Na exposição apresentada, o PCP afirma ter sido a única força política a opor-se à decisão, tomada em janeiro de 2025, de afastar o transporte ferroviário do centro da cidade.
Segundo os representantes do partido, a alternativa de autocarro gratuito foi criada como uma solução provisória para mitigar a contestação da população na altura.
A argumentação da CDU foca-se no impacto financeiro para os utentes, referindo que a maioria dos passageiros que atualmente utiliza o "Passe Verde" (com um custo de 20 euros) passará a ter de adquirir o passe intermodal por 50 euros para realizar o mesmo trajeto.
O grupo municipal questiona o atual Executivo sobre como pretende assegurar a manutenção da gratuitidade deste percurso, conforme teria sido garantido pela administração anterior.
O partido alerta ainda para as consequências socioeconómicas desta alteração, apontando o risco de prejuízos para o comércio local e o aumento da desertificação da zona da Baixa.

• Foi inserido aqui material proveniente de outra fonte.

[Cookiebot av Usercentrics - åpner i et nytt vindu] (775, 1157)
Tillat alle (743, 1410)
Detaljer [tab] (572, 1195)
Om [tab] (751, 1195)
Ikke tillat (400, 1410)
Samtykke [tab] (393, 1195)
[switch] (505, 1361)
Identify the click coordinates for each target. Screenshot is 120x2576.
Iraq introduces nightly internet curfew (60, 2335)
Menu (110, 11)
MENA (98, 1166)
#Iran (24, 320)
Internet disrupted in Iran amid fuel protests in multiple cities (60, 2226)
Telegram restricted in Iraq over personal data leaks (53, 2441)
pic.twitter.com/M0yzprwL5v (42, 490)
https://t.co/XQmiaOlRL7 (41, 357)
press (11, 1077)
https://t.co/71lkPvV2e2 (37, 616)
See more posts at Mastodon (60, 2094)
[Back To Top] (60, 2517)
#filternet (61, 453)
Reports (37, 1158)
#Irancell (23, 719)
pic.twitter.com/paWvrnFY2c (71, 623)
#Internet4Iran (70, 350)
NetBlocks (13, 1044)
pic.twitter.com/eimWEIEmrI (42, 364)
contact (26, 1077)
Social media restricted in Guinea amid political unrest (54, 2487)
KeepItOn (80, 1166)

Na carta, é também manifestada preocupação relativamente ao agravamento das dificuldades de mobilidade para a população e aos potenciais problemas de segurança urbana daí decorrentes
A força política reitera que, enquanto outras cidades apostam na gratuitidade dos transportes, a atual estratégia em Coimbra resulta num encarecimento do custo de vida para quem trabalha e estuda na região.
O documento conclui reafirmando o compromisso do partido na defesa dos direitos dos utentes dos transportes urbanos.